[Click-target data]
---

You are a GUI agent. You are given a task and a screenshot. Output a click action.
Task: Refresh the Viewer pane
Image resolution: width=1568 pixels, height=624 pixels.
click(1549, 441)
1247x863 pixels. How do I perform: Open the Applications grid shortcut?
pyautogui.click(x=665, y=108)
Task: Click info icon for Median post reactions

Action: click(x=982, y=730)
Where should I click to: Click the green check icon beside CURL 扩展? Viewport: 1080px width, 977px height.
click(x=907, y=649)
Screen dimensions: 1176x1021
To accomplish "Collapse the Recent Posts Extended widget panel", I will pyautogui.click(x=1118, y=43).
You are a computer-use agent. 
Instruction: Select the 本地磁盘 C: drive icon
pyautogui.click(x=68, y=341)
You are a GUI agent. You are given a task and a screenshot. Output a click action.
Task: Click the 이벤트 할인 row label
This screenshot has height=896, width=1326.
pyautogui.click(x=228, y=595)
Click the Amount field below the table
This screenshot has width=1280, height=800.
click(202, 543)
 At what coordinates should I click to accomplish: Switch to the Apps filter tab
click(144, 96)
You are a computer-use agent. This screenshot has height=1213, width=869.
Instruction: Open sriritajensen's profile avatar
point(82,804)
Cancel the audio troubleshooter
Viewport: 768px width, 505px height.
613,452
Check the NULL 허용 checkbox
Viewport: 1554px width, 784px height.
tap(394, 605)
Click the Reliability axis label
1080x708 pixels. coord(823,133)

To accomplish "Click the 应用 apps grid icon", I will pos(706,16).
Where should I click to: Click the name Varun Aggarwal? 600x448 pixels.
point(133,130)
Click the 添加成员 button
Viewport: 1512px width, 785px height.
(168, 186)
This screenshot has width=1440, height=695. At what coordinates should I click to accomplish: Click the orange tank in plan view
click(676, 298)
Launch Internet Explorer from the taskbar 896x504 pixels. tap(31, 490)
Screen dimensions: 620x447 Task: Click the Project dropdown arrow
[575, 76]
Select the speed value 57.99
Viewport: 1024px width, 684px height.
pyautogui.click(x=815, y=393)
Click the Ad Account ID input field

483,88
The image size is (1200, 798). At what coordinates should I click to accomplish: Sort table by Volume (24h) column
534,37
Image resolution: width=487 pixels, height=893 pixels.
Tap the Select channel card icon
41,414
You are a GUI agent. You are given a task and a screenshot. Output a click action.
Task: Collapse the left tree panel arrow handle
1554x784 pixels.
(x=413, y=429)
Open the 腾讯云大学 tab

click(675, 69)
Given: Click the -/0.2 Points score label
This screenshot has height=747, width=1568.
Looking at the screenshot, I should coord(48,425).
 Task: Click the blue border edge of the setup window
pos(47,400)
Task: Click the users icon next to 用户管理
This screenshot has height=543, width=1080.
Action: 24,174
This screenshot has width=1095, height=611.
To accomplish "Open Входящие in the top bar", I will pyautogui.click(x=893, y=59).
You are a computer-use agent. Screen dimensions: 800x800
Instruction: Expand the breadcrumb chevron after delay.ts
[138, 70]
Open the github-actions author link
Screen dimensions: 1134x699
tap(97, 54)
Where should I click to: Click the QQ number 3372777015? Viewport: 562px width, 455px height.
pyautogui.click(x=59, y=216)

---

— Instructions for the task —
Rescale the records starting with the line that contains "Task: Click the users icon next to 用户管理" and going on through the line that contains "will pyautogui.click(x=893, y=59).". Reproduce every line in full, requests included, but multiply each coordinate in the answers by 0.8 and round to whole numbers, with halves rounded up.

— Worked answer —
Task: Click the users icon next to 用户管理
This screenshot has height=543, width=1080.
Action: 19,139
This screenshot has width=1095, height=611.
To accomplish "Open Входящие in the top bar", I will pyautogui.click(x=714, y=47).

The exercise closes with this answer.